この画期的なアプローチは、体外受精などの生殖補助医療技術において、より質の高い卵子の成熟をサポートするもので、高齢女性の転帰改善に道を開く可能性がある
(提供:いずれもNUS)
まず、研究者らは、若い卵胞環境と比較して、老化した卵胞環境はDNA損傷やプログラム細胞死に関連する因子が増加していることを確認した。
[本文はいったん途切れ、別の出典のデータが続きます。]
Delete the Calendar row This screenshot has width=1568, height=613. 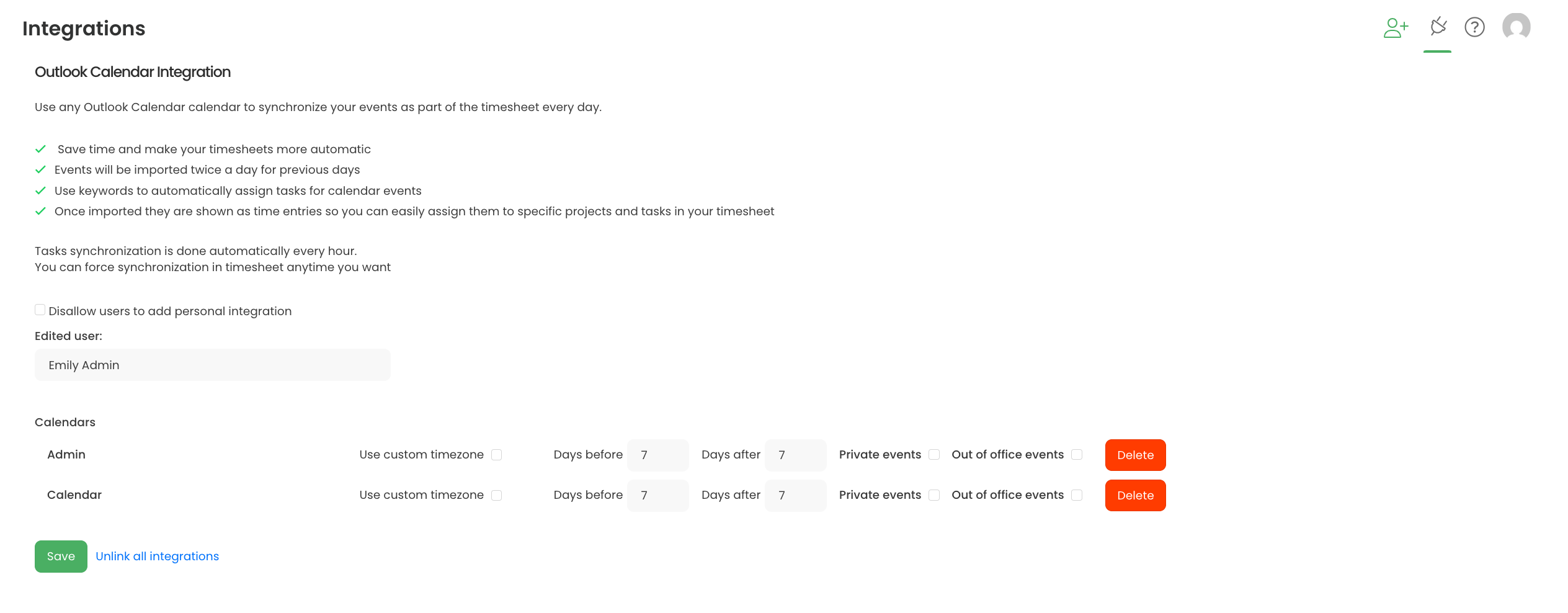tap(1135, 495)
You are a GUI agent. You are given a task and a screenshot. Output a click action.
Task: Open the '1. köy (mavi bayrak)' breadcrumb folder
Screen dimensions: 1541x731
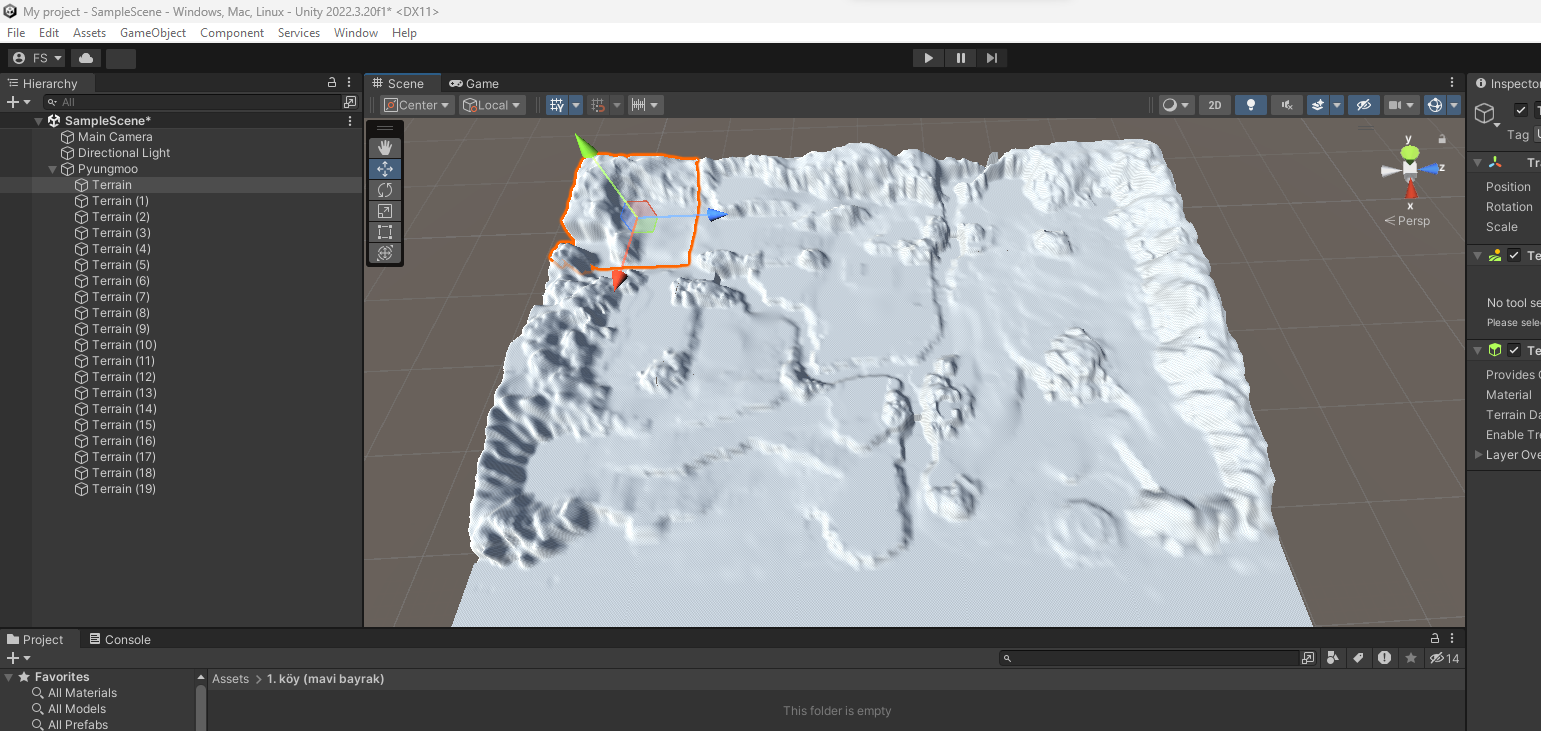tap(325, 678)
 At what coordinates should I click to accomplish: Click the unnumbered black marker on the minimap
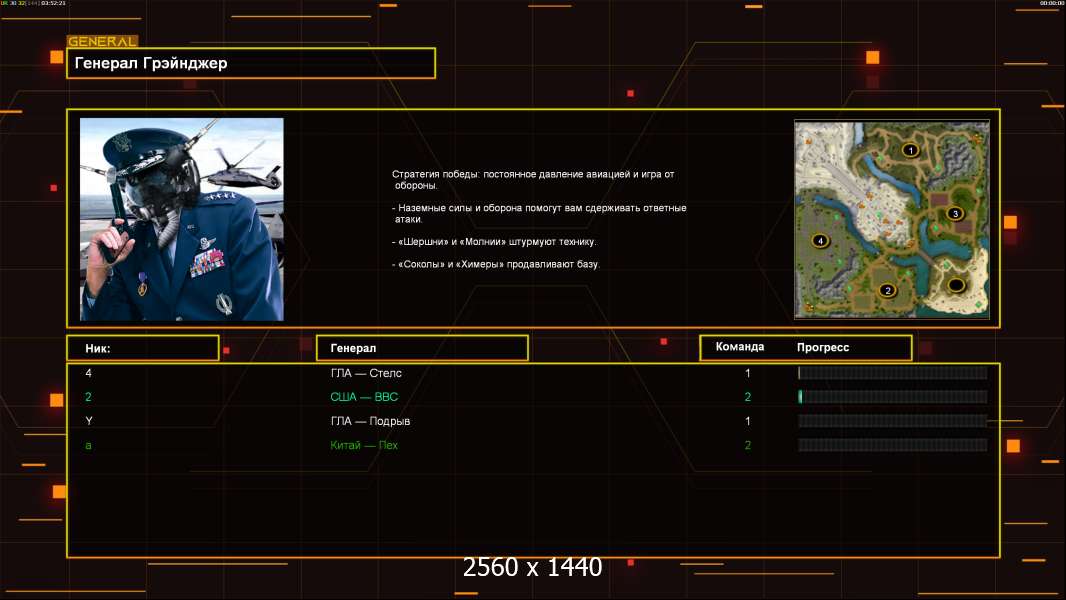(956, 286)
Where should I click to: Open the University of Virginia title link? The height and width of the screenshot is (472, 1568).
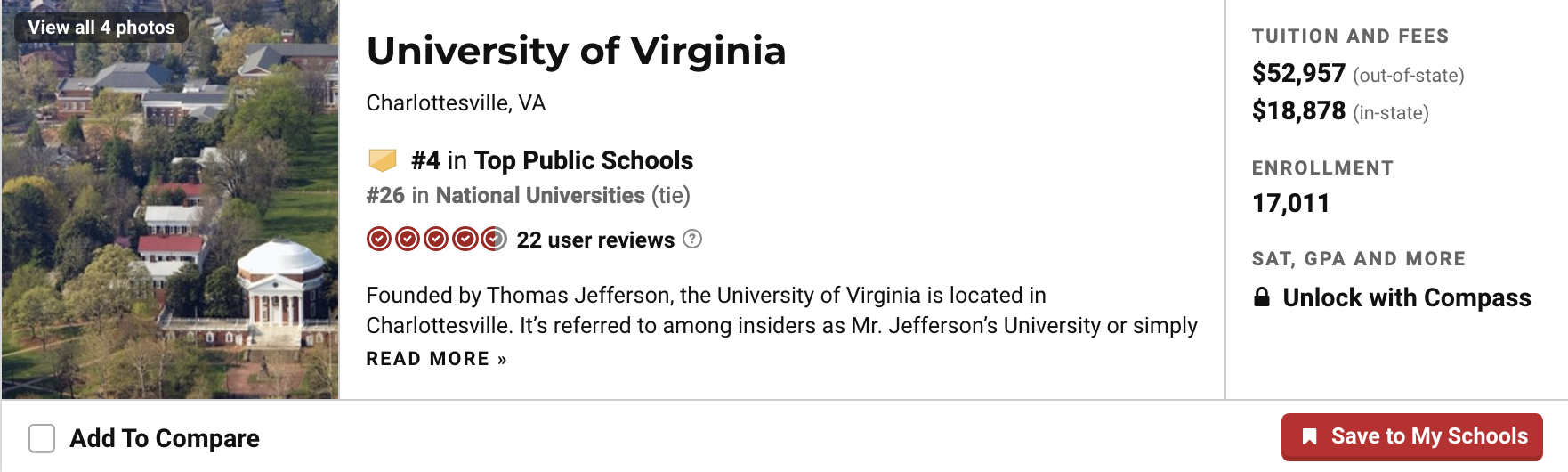[x=576, y=51]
そして、このような卵胞環境の老化が、若い卵子の質と発育の可能性を低下させる可能性があることを示した。
次に、生体外3次元培養プラットフォームを用いて、老化卵胞環境の未成熟卵細胞(老化卵母細胞)を若い卵胞環境に入れたハイブリッド卵胞を培養した。その結果、老化卵母細胞内で代謝と遺伝子発現の再構築が起こり卵母細胞の質が実質的に回復していることを発見した。また、若い卵胞環境中の細胞は、老化卵母細胞に向かって経帯状突起を形成する能力に優れており、老化卵母細胞の回復を促進するのに役立っていることも明らかになった。
研究チームのMBIのワン・ハイヤン(Wang Haiyang)博士は「卵子の質を改善するための非侵襲的な細胞ベースの戦略開発に、本研究結果は重要です。体外受精などの生殖補助医療技術の治療成績の改善につながる可能性があります」と述べ、本研究の意義を強調した。